+2  A: 

The problem is caused by reference decay: (correct term is "reference collapse")

template < typename T >
void f(T && t) { .... }

int x; f(x); // what is f()?

The answer to the question in the code is that f() is:

void f(T& && t) { .... }

Which because of reference decay turns into this:

void f(T& t) { .... }

As you can expect, this will of course be ambiguous with anything defined as:

template < typename T >
void f(T & t) { .... }

This might work (fixed version):

#include <type_traits>
#include <utility>

template < typename T >
struct pointer
{
  pointer(T& t) {}
  pointer(T&& t) {}
};

template < typename T >
pointer<typename std::remove_reference<T>::type> 
address_of(T && t)
{ 
  return pointer<typename std::remove_reference<T>::type>(std::forward<T>(t));
}

int main()
{
  int x = 5;
  pointer<int> o = address_of(x);
  pointer<int> p = address_of(5);
}

The reason being that this reference decay stuff only happens in functions that are templated on T. In this case your pointer class is, but the constructors are not actually templates themselves and so T& is never a valid T for the T&& version.

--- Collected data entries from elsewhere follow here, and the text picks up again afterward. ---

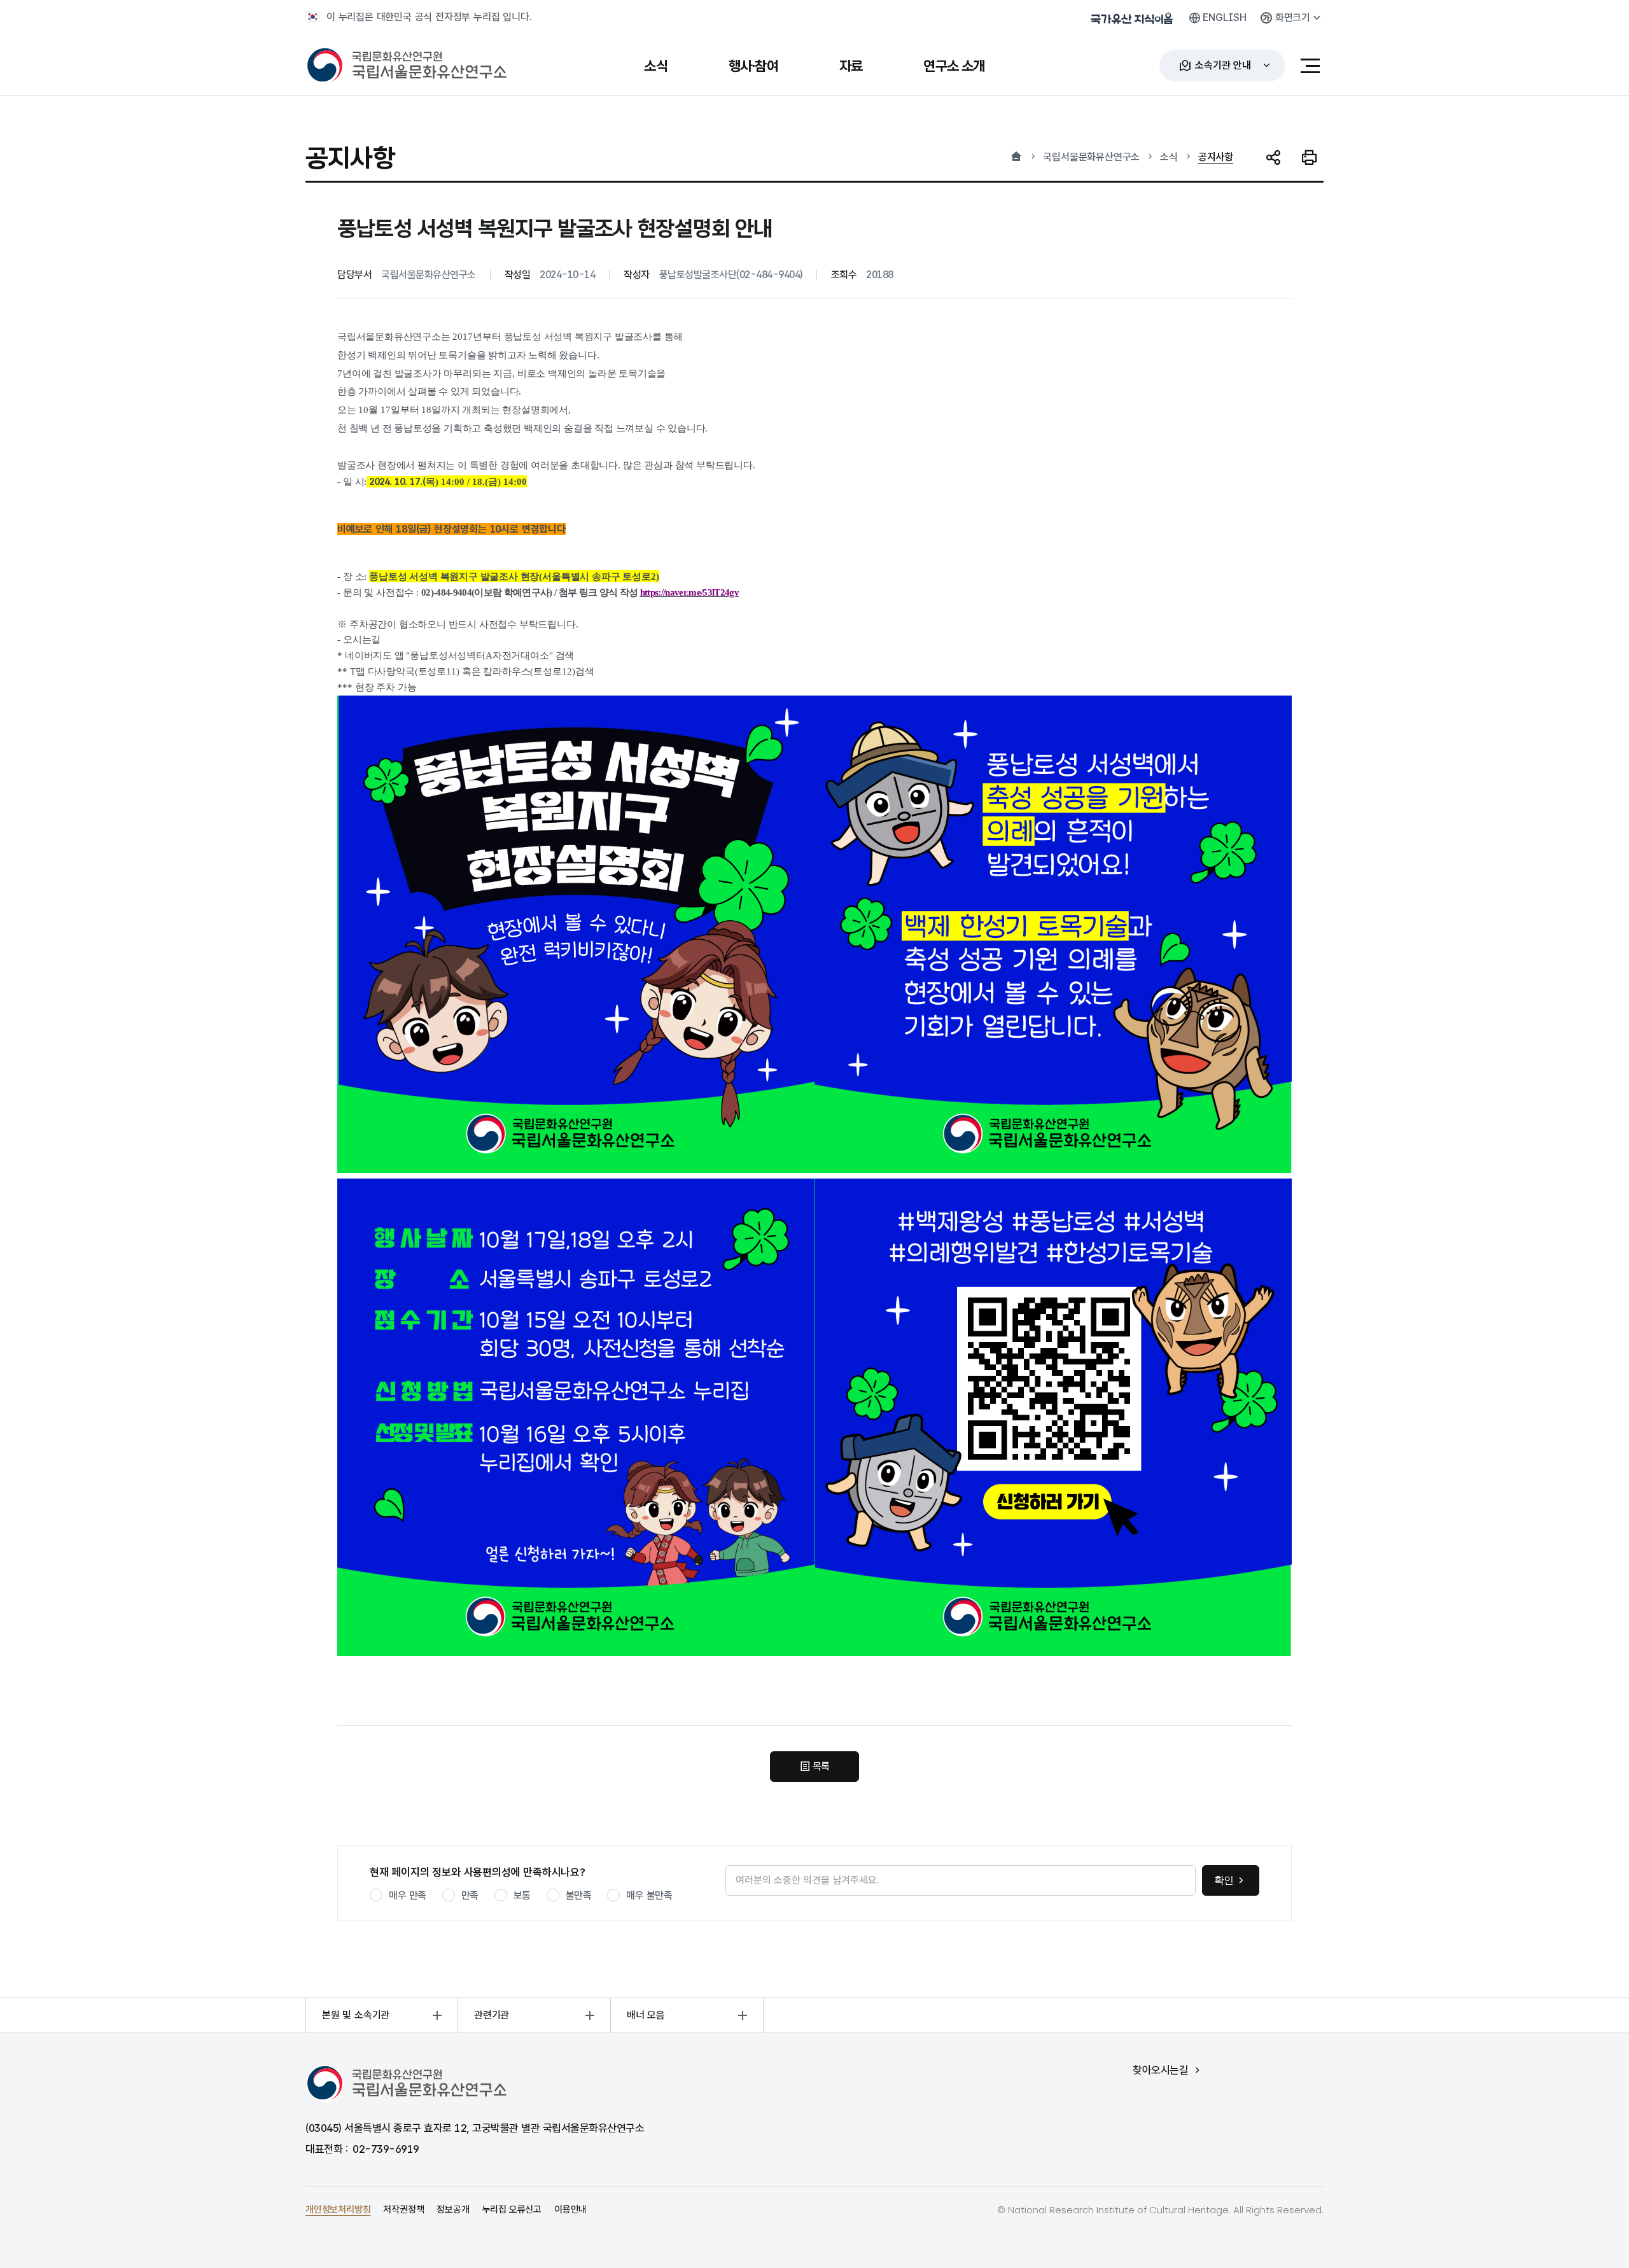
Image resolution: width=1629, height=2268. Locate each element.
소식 (1169, 157)
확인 (1224, 1880)
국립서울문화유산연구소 (1091, 157)
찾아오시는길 (1160, 2070)
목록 (821, 1766)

The first version still had the same problem as your code since address_of was just using T as the template parameter for pointer. We actually need the raw type.

Noah Roberts
That makes sense, thanks. Any thoughts on how to achieve the behaviour I *do* want?
Jon Purdy
What is reference decay?
Andres Jaan Tack
@Jon - one. Not positive it will work but I put it in my answer.
Noah Roberts
@Andres - http://thbecker.net/articles/rvalue_references/section_08.html
Noah Roberts
Jon Purdy
Because I forgot to remove the reference in T before using it to instantiate pointer<>. Fixed.
Noah Roberts
That did it! I suspected it would be something involving `remove_reference` but I got pulled away and didn't have a chance to test it. Works like a charm.
Jon Purdy
You might put a static_assert in your pointer class that checks if T is a reference and pukes if so. This would make the compiler error more sensible to others since the error they'll get if they do pass a reference as T is what you got about overloading.
Noah Roberts
Not a bad idea, but unnecessary for my purposes: the code that makes use of this feature is autogenerated and will not be touched by humans.